| PROBLEM TO SOLVE |
The required output is the line containing "Task: Click the Switch services link" and every line after it, transcribed exactly through the end of the data below.

*-*-*

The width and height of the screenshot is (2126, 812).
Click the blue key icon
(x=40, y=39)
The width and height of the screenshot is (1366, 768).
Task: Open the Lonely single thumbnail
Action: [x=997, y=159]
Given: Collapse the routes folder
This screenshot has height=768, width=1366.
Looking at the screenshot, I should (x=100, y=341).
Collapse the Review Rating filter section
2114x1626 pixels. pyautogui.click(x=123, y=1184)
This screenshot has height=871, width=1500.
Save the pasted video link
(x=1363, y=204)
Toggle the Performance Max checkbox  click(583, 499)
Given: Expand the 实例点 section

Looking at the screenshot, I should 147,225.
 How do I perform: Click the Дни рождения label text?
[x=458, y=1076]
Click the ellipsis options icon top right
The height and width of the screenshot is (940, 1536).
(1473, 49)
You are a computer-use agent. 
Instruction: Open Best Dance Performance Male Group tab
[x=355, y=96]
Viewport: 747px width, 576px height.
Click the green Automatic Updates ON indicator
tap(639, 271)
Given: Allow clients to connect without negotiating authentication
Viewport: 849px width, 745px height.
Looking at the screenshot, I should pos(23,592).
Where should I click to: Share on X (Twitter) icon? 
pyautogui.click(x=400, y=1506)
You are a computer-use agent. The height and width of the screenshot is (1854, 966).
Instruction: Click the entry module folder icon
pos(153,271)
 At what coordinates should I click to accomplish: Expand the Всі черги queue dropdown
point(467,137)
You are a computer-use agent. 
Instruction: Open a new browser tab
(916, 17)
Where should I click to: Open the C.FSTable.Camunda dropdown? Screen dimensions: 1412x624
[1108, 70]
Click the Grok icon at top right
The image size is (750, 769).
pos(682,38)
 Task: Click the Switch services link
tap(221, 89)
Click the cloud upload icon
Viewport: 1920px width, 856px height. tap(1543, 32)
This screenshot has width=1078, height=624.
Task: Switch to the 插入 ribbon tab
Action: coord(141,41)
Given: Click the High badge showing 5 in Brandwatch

*-*-*

| ANSWER TO THIS TASK |
 Task: Click the Switch services link
tap(221, 89)
Click the cloud upload icon
Viewport: 1920px width, 856px height. tap(1543, 32)
This screenshot has width=1078, height=624.
Task: Switch to the 插入 ribbon tab
Action: coord(141,41)
Given: Click the High badge showing 5 in Brandwatch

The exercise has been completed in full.